• TASK DESCRIPTION: Task for the records below: repeat the line containing "Switch to the VM Options tab" and every line after it, exactly and with nothing else, but leave out the pictures.

==== RECORDS SUPPLIED ====

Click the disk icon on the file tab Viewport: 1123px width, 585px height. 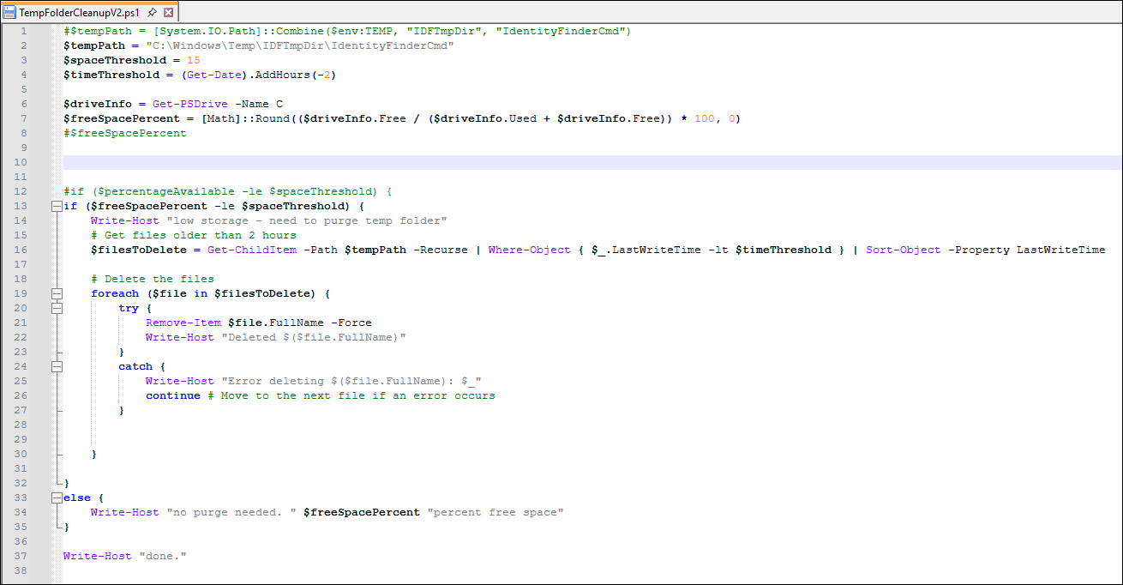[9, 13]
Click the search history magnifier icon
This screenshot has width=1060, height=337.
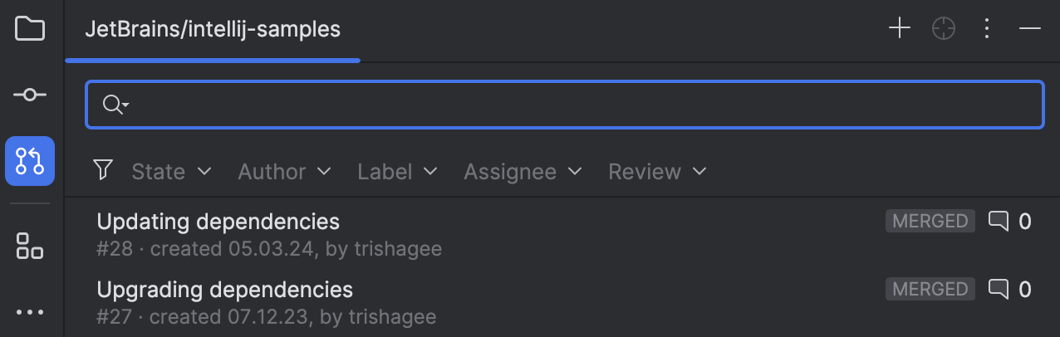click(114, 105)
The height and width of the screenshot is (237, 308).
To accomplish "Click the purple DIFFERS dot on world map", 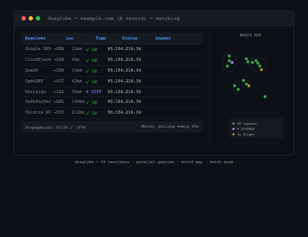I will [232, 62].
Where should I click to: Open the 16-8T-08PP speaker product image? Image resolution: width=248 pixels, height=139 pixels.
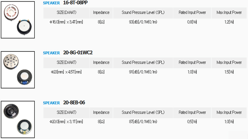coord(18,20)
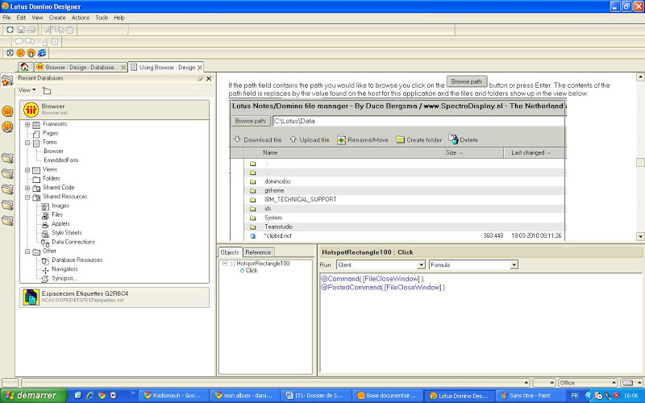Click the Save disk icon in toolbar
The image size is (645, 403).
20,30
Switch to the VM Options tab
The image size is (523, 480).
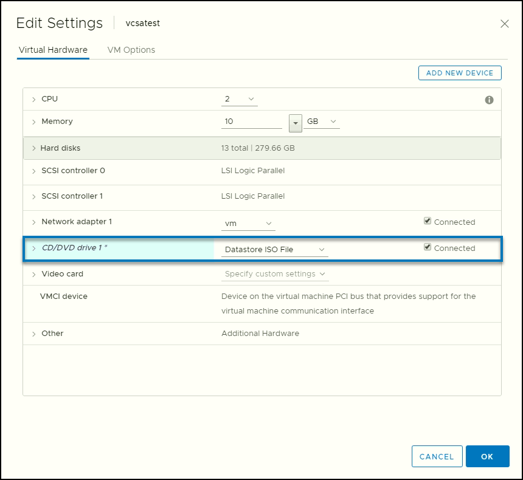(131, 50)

====

• OUTPUT OF THE EXERCISE:
Switch to the VM Options tab
The image size is (523, 480).
(131, 50)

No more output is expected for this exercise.